» STATED EXERCISE A: Can you rewrite the entries from the line containing "Task: Bookmark page with star icon" down to the line containing "will [x=480, y=26].", swapping "stacked area chart" for "pie chart" and leaving everything else unchanged?

Jan 17, 2015

Remember CSS Resets? They haven't gone anywhere, but they've gotten way smaller!

Okay if you don't know what CSS resets are, I'll explain them in this paragraph, which you can skip if you do know what they are: You know how every browser under the sun has a somewhat different interpretation of how things should look? You say "make this thing go this far away from that thing" and some browsers go "ok I'll make the middle of the edge of this thing this far away from the middle of the edge of that thing" and another one goes "ok I'll make the outside of the edge this far away from the outside of the other edge" and so on. Maybe you do know, maybe you don't know, but if you're making layouts with HTML and CSS, you probably have noticed that. And you're either not required to be precise enough to have to care about it (that's awesome, you lucky, evil designer) or you do have to care (you poor, unfortunate soul). CSS resets tell every single browser to shut up about all those little variations, by neutralizing everything out, so that nothing looks like anything. Everything has no style. Which is great. It's not great if you want to not really do much in the way of CSS work, but if you want you CSS work to be what you think it's going to be, and be the same everywhere, and your boss/client/broke friend to be happy about their site, then it's wonderful. It's totally wonderful.

The old Eric Meyer reset was massively long. It was like... you'd have to explain it to your person who pays you, type long. The "minified" version, these days, is super short. Here it is:

/* Eric Meyer's Reset CSS v2.0 - http://cssreset.com */ html,body,div,span,applet,object,iframe,h1,h2,h3,h4,h5,h6,p,blockquote,pre,a,abbr,acronym,address,big,cite,code,del,dfn,em,img,ins,kbd,q,s,samp,small,strike,strong,sub,sup,tt,var,b,u,i,center,dl,dt,dd,ol,ul,li,fieldset,form,label,legend,table,caption,tbody,tfoot,thead,tr,th,td,article,aside,canvas,details,embed,figure,figcaption,footer,header,hgroup,menu,nav,output,ruby,section,summary,time,mark,audio,video{border:0;font-size:100%;font:inherit;vertical-align:baseline;margin:0;padding:0}article,aside,details,figcaption,figure,footer,header,hgroup,menu,nav,section{display:block}body{line-height:1}ol,ul{list-style:none}blockquote,q{quotes:none}blockquote:before,blockquote:after,q:before,q:after{content:none}table{border-collapse:collapse;border-spacing:0}

So what you do with this is, you put it at the beginning of your <style> tag. Or in your first imported/linked .css file. Or, hey, as a prank, put it right at the end, or in your last import. Great prank.

» EXTRACTED DATA:
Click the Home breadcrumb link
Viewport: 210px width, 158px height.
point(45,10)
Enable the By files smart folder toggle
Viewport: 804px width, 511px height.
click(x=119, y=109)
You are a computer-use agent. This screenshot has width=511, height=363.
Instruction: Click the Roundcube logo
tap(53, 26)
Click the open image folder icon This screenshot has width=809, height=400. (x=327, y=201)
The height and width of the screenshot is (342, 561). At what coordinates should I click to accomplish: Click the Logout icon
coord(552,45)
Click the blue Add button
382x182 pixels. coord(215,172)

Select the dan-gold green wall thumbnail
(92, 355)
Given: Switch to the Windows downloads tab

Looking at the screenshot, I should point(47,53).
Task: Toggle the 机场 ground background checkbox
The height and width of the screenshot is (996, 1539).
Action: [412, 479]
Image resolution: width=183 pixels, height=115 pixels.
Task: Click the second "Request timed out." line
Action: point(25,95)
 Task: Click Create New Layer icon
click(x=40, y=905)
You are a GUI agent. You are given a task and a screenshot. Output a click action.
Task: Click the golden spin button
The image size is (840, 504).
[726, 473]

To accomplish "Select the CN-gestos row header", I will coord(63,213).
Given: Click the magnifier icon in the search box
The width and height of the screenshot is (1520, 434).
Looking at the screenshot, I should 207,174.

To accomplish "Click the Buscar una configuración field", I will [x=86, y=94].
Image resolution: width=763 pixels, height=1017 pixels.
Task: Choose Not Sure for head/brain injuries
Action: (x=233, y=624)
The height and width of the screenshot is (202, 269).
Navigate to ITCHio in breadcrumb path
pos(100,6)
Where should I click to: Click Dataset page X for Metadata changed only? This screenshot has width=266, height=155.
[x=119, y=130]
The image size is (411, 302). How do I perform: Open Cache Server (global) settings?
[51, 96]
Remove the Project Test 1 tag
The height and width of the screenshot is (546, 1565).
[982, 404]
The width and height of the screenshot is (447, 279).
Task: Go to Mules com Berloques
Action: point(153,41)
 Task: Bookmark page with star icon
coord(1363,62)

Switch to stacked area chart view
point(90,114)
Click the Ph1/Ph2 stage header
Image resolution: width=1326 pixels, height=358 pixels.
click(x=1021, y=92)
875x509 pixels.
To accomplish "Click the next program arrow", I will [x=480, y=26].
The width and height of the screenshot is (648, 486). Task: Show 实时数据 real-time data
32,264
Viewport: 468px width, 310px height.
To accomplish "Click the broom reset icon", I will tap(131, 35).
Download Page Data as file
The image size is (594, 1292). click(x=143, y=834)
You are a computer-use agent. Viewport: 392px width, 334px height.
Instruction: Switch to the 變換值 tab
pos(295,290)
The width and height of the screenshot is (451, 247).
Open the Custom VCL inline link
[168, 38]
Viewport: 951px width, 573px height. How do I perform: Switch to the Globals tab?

» STATED EXERCISE B: Could you quote the CSS reset post word for word, everything from "So what you" down to "import. Great prank."?

» SOLUTION A:
 Task: Bookmark page with star icon
coord(1363,62)

Switch to pie chart view
point(90,114)
Click the Ph1/Ph2 stage header
Image resolution: width=1326 pixels, height=358 pixels.
click(x=1021, y=92)
875x509 pixels.
To accomplish "Click the next program arrow", I will [x=480, y=26].

» SOLUTION B:
So what you do with this is, you put it at the beginning of your <style> tag. Or in your first imported/linked .css file. Or, hey, as a prank, put it right at the end, or in your last import. Great prank.